When major corporations have done something to anger Chinese authorities in recent years, the playbook has called for one thing: an apology.
Marriott issued one. So did Delta. Mercedes-Benz, too.
The NBA, embroiled in a rift caused by a tweet expressing support for pro-democracy demonstrators in Hong Kong, has avoided going that route — for now. But with billions at stake from things like merchandise sales and media rights, some experts are wondering if anything other than an apology from NBA Commissioner Adam Silver will mend this fence, especially with the Chinese indicating that is what they want.
“I think that Commissioner Silver might have to do what everyone in our country doesn’t want him to have to do,” said Windy Dees, a sports marketing expert at the University of Miami. “He may have to say, ‘I understand that your government, your political system, your culture, your ideologies are different than ours and we shouldn’t push our beliefs on you.'”
“And that’s exactly what Americans and NBA fans don’t want to see their commissioner say,” Dees added.
Silver has chosen his words carefully to this point, defending the right of Houston Rockets general manager Daryl Morey — who sent the tweet, now deleted yet still causing major problems — to freedom of expression.
Silver also said the league is apologetic over the disharmony caused by Morey’s tweet but stopped well short of apologizing for the tweet itself.
Morey attempted to clarify his position in subsequent tweets, which some, including Brooklyn Nets owner Joe Tsai, the Taiwanese-Canadian co-founder of Chinese e-commerce giant Alibaba, considered an apology.
But the only true apology so far came from Rockets star James Harden, the 2017-18 NBA MVP who tried to fix things by insisting, “We love China.”
Clearly, that wasn’t enough.
“The hurt that this incident has caused will take a long time to repair,” Tsai said in an open letter to fans in which he tried to shed light on the Chinese perspective when it comes to Hong Kong.
The question is, how long?
Dean Crutchfield, CEO of the crisis management firm Crutchfield + Partners, said Morey’s tweet, well-intentioned as it was, could cost the NBA billions. He wondered if a parting of the ways between Morey and the Rockets would appease China.
“You need to fire him and you need to fire him fast,” Crutchfield said. “China needs a statement, and for him to still be in his job is remarkable. I think Silver did a remarkable job with his statement, but this is a senior official, well aware of the importance of the Chinese market. One man, one tweet.”
LeBron James and the Los Angeles Lakers are scheduled to play Tsai’s Nets on Thursday in Shanghai, then again Saturday in Shenzhen. For now, those games are expected to be played.
But China state broadcaster CCTV is not going to air the games as previously planned and said it is examining other aspects of its relationship with the NBA.

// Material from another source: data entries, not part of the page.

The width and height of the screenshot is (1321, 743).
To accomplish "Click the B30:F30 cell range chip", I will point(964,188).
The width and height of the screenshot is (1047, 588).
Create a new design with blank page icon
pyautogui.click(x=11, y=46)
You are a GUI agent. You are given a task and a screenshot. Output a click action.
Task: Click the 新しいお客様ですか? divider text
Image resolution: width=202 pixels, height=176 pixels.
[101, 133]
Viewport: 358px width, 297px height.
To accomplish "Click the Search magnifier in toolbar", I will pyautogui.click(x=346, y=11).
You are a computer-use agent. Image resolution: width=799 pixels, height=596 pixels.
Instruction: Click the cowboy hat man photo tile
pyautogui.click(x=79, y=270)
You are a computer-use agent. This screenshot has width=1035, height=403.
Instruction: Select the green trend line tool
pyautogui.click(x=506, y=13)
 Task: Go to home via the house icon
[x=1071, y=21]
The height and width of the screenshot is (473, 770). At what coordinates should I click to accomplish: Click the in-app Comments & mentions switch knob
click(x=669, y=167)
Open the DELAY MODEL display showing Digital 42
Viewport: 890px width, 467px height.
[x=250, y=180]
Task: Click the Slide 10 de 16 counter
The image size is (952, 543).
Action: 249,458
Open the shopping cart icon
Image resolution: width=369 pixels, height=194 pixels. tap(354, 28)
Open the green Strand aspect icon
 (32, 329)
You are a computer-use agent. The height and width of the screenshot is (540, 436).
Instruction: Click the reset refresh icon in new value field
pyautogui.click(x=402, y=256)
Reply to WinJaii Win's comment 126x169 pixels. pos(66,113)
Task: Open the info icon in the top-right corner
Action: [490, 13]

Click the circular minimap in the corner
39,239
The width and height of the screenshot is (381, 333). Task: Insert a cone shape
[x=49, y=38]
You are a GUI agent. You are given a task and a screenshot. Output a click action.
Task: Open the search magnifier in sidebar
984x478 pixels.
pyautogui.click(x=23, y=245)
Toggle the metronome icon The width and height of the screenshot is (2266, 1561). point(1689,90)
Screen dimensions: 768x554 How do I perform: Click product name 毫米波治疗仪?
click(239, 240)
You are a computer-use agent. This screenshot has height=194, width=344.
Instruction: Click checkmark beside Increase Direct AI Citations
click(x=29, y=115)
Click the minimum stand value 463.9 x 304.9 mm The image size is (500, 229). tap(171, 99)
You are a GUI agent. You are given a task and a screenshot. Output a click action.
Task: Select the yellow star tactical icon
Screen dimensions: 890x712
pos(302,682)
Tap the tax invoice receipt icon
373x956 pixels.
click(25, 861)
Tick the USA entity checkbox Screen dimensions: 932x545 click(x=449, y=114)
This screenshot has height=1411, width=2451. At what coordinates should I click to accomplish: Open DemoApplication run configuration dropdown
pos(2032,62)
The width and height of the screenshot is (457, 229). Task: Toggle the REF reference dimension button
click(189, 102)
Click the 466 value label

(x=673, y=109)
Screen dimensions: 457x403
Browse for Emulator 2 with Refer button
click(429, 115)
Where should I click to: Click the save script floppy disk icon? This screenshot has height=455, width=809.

Tencent, the Chinese conglomerate that has a $1.5 billion streaming deal spanning the next five seasons with the league, has said it will not show Rockets games and pulled some planned preseason coverage from NBA arenas. And Chinese companies like apparel giant Li-Ning and Vivo, a smartphone maker that was going to be a sponsor of the Lakers-Nets games, have suspended their business dealings with the NBA.
“If you have CCTV and Tencent saying, ‘We’re not airing the NBA,’ that is a huge red flag,” Dees said. “It’s almost like a Chinese lockout. If China does not broadcast games, this is a major financial problem for the NBA. And I’m thinking this is going to go on for a while. This is not getting resolved right away. The one thing that you don’t mess with is Chinese government, and unfortunately not everyone in the U.S. understands the global power that China is.”
In the meantime, Silver is “upholding the values of the two countries where the NBA is based,” the U.S. and Canada, said Heather Dichter, a professor of sport management and sport history at De Montfort University in Leicester, England.
“If he had gone the other way, that to me becomes more damaging for the league financially,” she said. “China puts in money, but they’re not the core of your business. The teams can survive without their money. They can’t survive if they have no ticketholders.”
The NBA’s ties to China go back at least 30 years, from when then-Commissioner David Stern opened a fledgling office in Hong Kong with a bare-bones staff and struck a deal to show games to Chinese viewers on a tape-delay basis.
The game’s popularity in China has soared since. Many top NBA players visit every summer to promote footwear and apparel, usually greeted by huge crowds of adoring fans. The typically cited numbers are that 300 million Chinese play basketball and 500 million watch the NBA.
Now those carefully cultivated and highly lucrative ties have been thrown into jeopardy.
“As to what the NBA should say and do next, I believe it knows better than anyone else,” Chinese Foreign Ministry spokesman Geng Shuang said.